From steve ashbaker on Fri, Nov 30, 2007 at 08:41:20

I would run them around mile-5k pace if that helps. Full recovery. Good workout by the way.

From MichelleL on Fri, Nov 30, 2007 at 09:24:59

Good job throwing in some strides! I don't think that you need to mark out the 100m or anything, just interspersing them inside an easy run with jogging in between until you are fully recovered works well too. I used to do strides all the time in high school but have gotten out of the habit and am just starting to reincorporate them myself. I think Steve is right about the pace, I don't think a controlled sprint is quite right, but more like a mile - 3000m pace. I do think it should be faster than a 5k pace, though.

From Ian on Fri, Nov 30, 2007 at 10:11:43

Thanks for the feedback everyone, I can see I was running them a tad too fast. The link is really good.

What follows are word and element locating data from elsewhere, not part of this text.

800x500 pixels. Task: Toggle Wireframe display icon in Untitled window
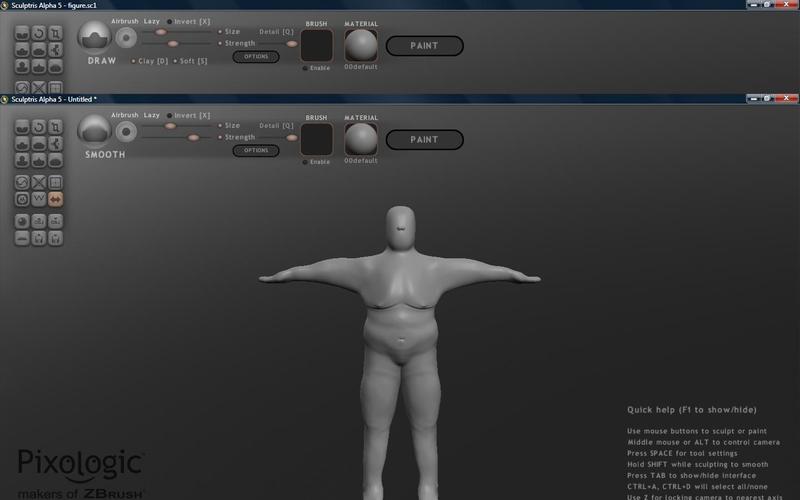click(38, 199)
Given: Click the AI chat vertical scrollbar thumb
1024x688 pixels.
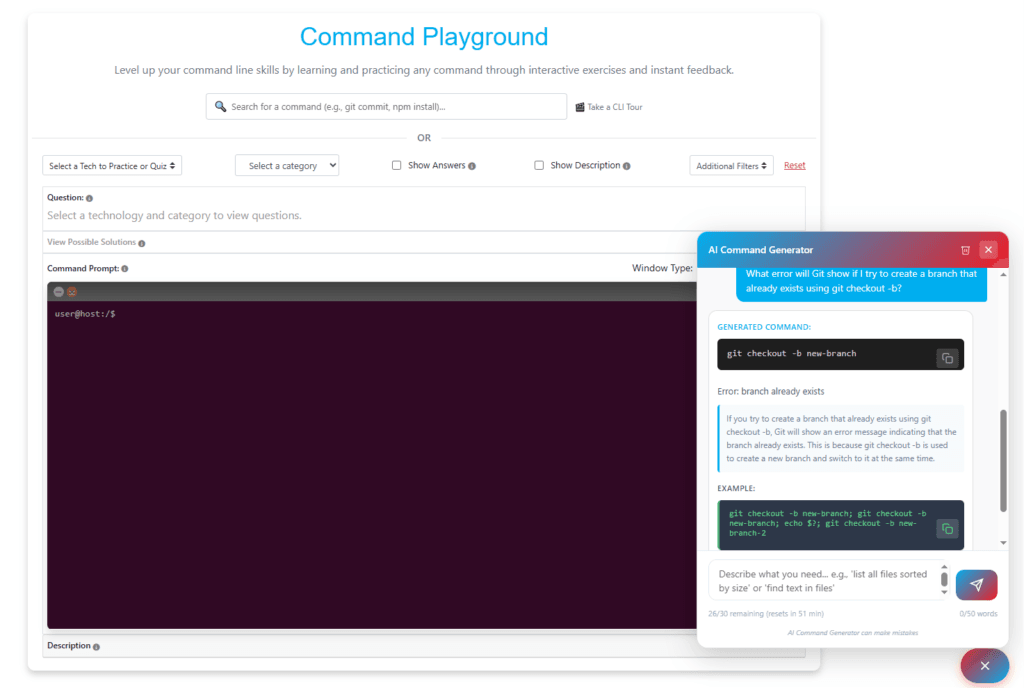Looking at the screenshot, I should tap(1003, 460).
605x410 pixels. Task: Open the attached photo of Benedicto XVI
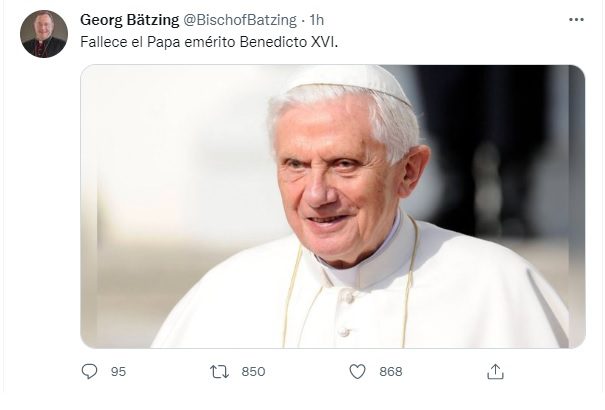(332, 206)
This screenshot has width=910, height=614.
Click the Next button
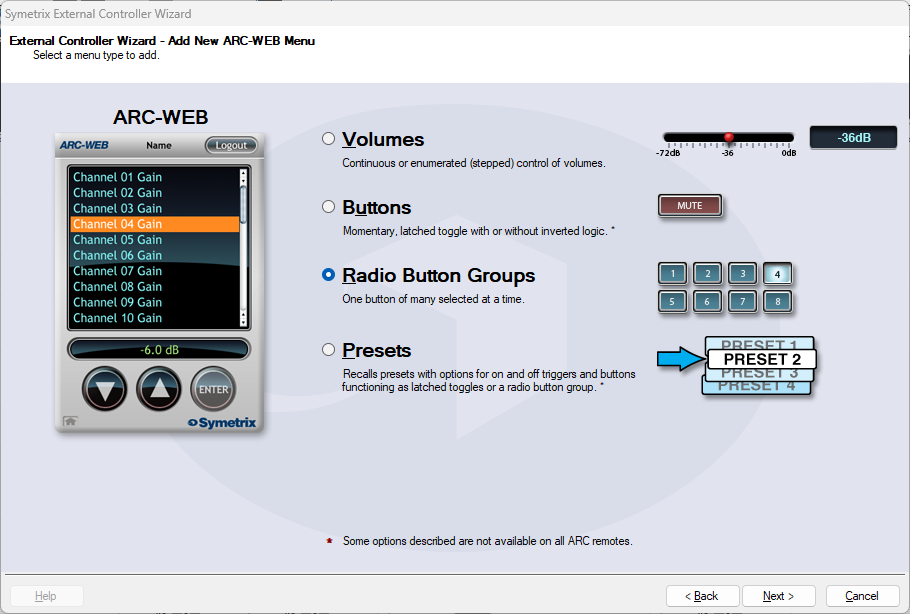[x=778, y=596]
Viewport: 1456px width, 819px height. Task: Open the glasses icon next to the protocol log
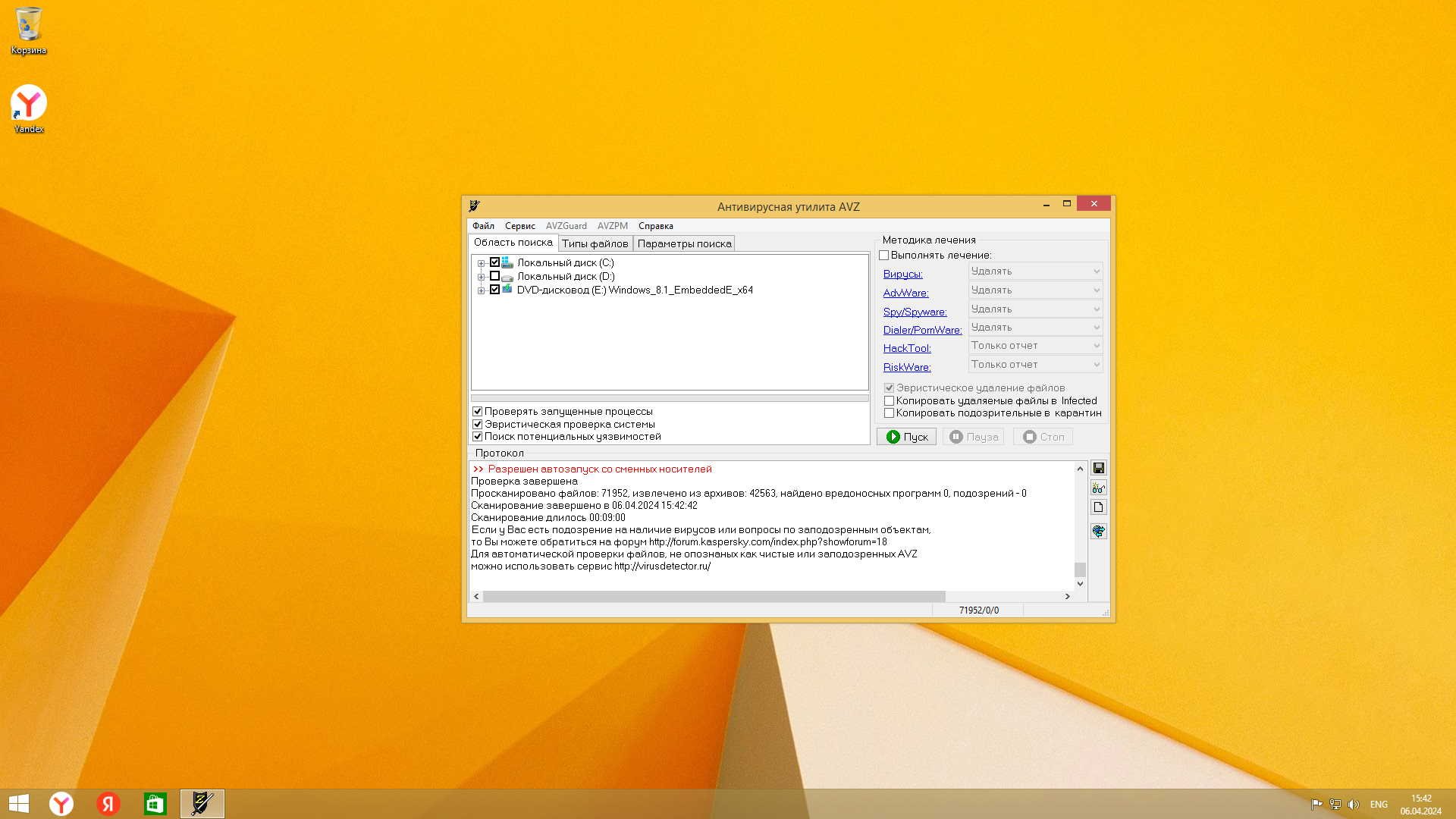[1098, 488]
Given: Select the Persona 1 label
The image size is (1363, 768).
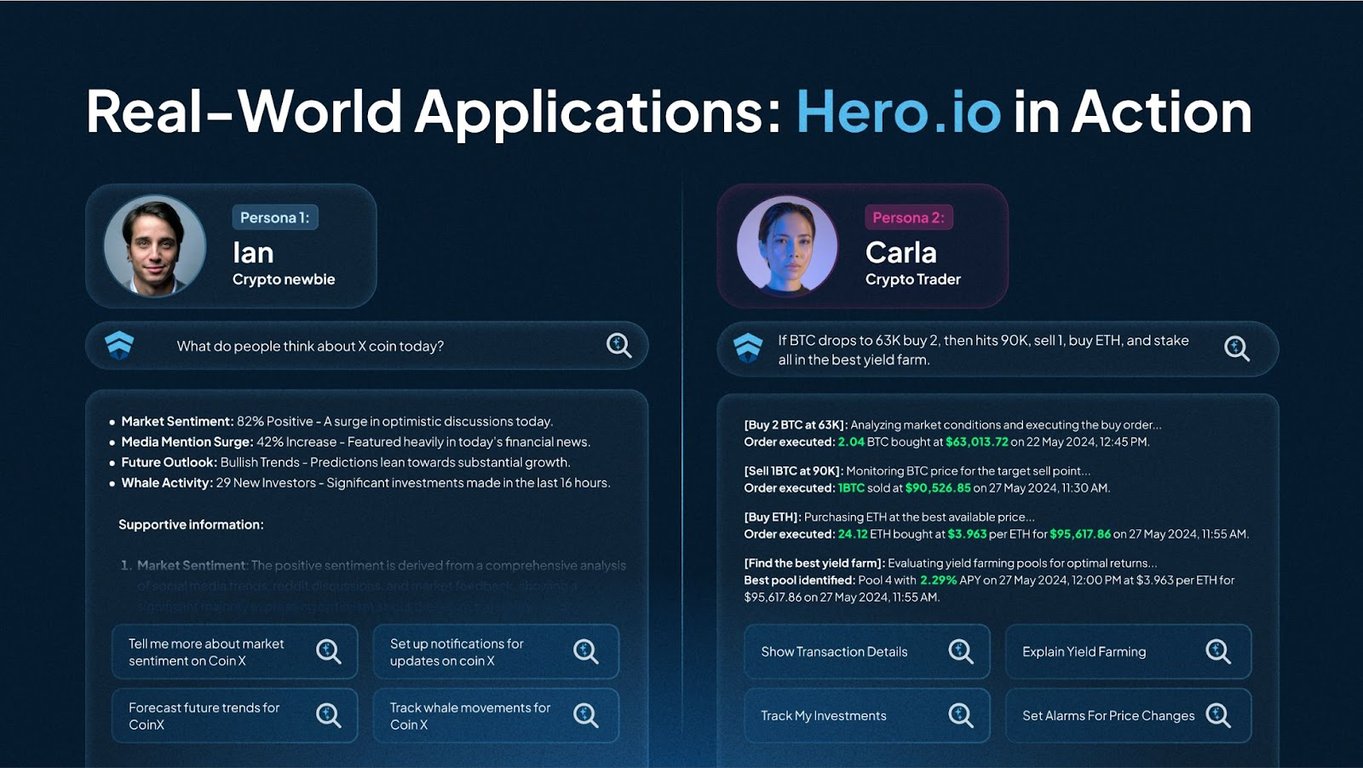Looking at the screenshot, I should click(x=275, y=217).
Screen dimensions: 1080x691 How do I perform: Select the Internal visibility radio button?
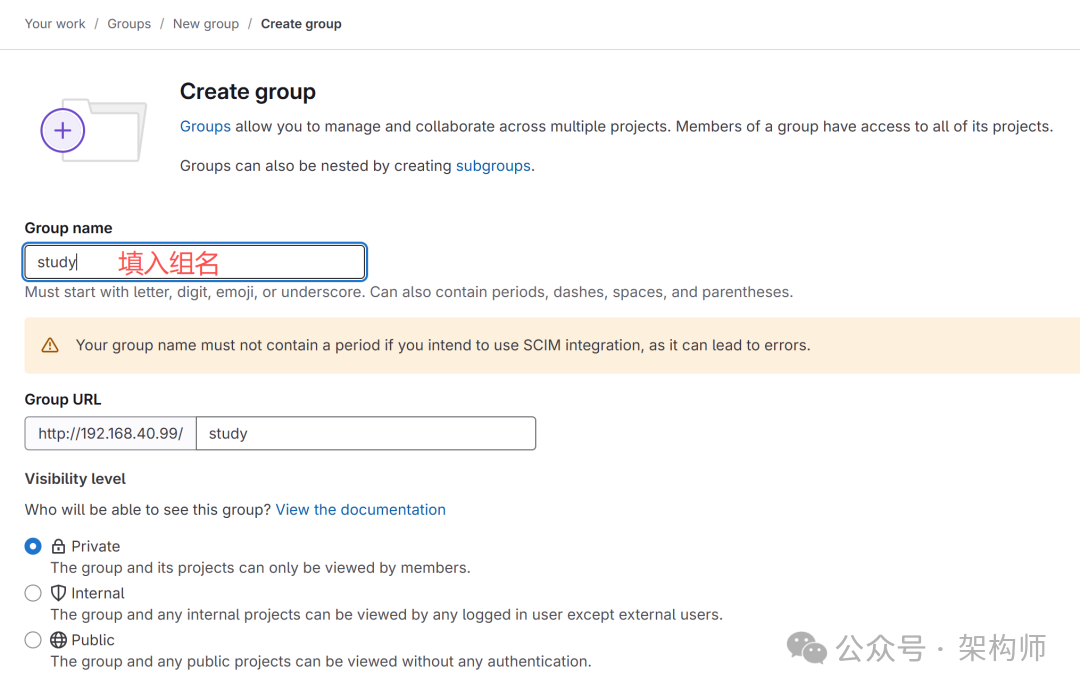[33, 593]
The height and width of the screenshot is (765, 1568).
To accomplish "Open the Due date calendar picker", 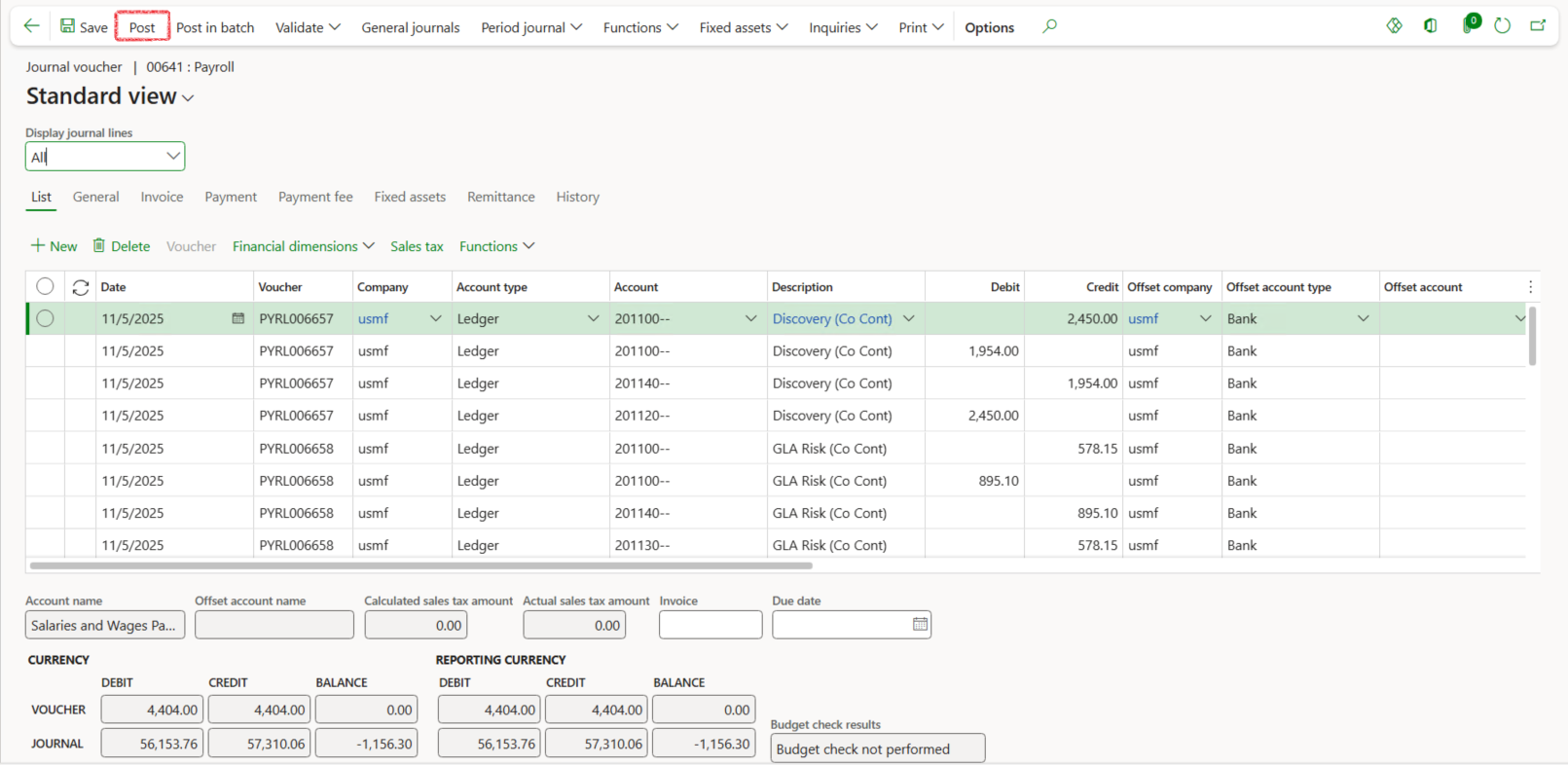I will [x=920, y=625].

From Dale on Fri, Nov 30, 2007 at 16:38:21

To get another take on Strides, check out what Greg McMillan says at:

http://www.mcmillanrunning.com/training4.htm

Then, you can take your latest race results and plug them into his calculator:

http://www.mcmillanrunning.com/rununiv/mcmillanrunningcalculator.htm

I use the Sprint Workout 100m times to judge my Strides.

I also run most of mine on slight downhills. Don't recall where I read that that was a good idea, but it was somewhere. Actually, mine are usually the last mile of a run, which is rolling terrain, so 5 are downhill, 2 are flat, and 1 is uphill.

I don't think you're running them too fast at all, but you're the real judge of what's "in control".